Last week the United States Department of Justice announced it was cutting a fine levied against Harley-Davidson a year ago from $15 million to $12 million.
The motor company was cited last August for selling high performance electronic fuel injection tuners called Screamin’ Eagle Pro Super Tuners. The Environmental Protection Agency called the tuners “illegal tuning devices that increase air pollution from their motorcycles” and fined Harley $12 million. The pollution police also ordered Harley to contribute $3 million to an EPA project that will replace conventional wood burning stoves with cleaner wood burning stoves. What has changed is that the motor company no longer has to buy $3 million worth of new and improved wood burning stoves.

Suck, Bang, Blow

For decades, Harley-Davidson has met government mandated pollution standards by making their air-cooled motorcycle engines run less efficiently. The engine was designed in 1907 and its operation is usually described as suck, bang and blow. Basically, less air sucked into the engine’s combustion chambers results in a smaller bang, the release of less energy when the fuel air mixture ignites, and a corresponding decrease in the exhaust gases that result from burning gasoline.
Eventually, the only way the motorcycle manufacturer could make that strangled, old-fashioned engine meet increasingly stringent pollution standards was by discontinuing carbureted motorcycles. Carburetors, for those who are new, were mechanical devices attached to the intake manifolds of gasoline powered, internal combustion engines. With a basic set of tools including a screwdriver, shade tree mechanics could tune their carburetors to run with maximum efficiency. Harley stopped shipping carbureted motorcycles in 2005.

+---+

» Problems:
- a) Reproduce the passage in the Harley-Davidson article from "Last week the" up to and including "to $12 million.".
- b) According to the Harley-Davidson article, in what year did Harley stop shipping carbureted motorcycles?
The material after this point comes from a separate source.

» Supplied information:
+---+

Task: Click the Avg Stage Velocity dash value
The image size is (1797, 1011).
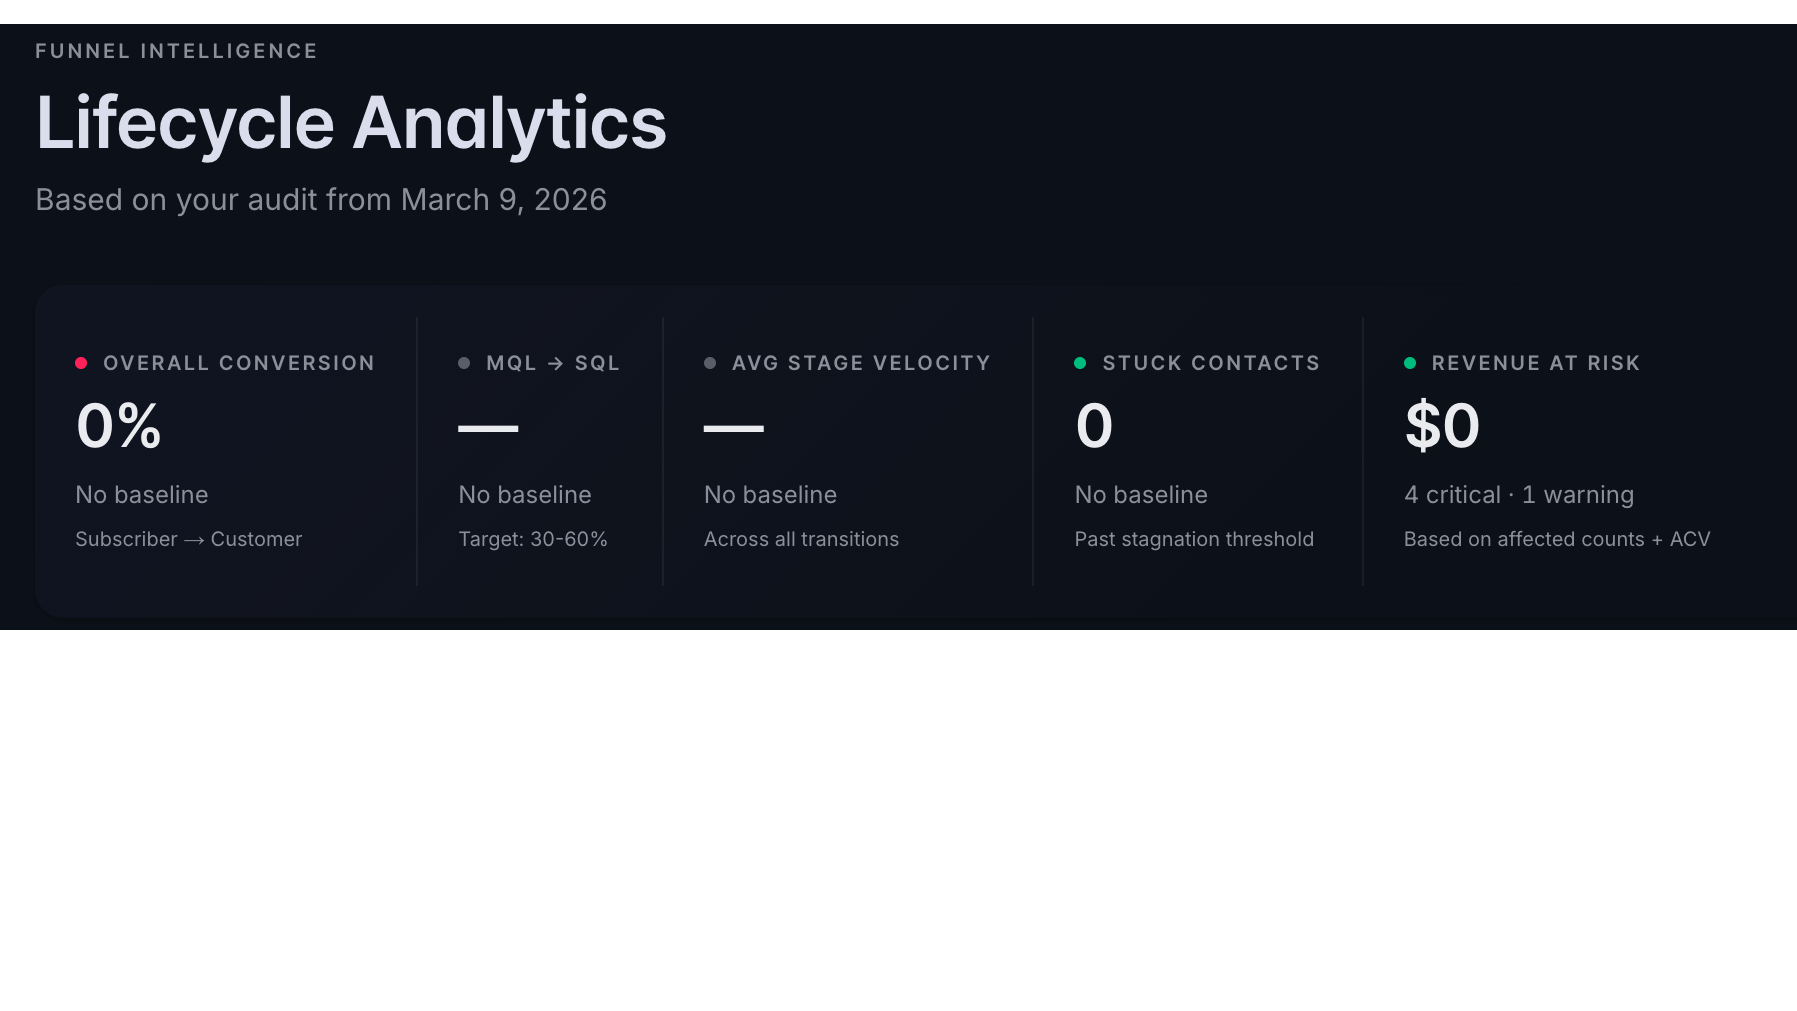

+---+

» Answers by task:
- a)
Last week the United States Department of Justice announced it was cutting a fine levied against Harley-Davidson a year ago from $15 million to $12 million.

- b) 2005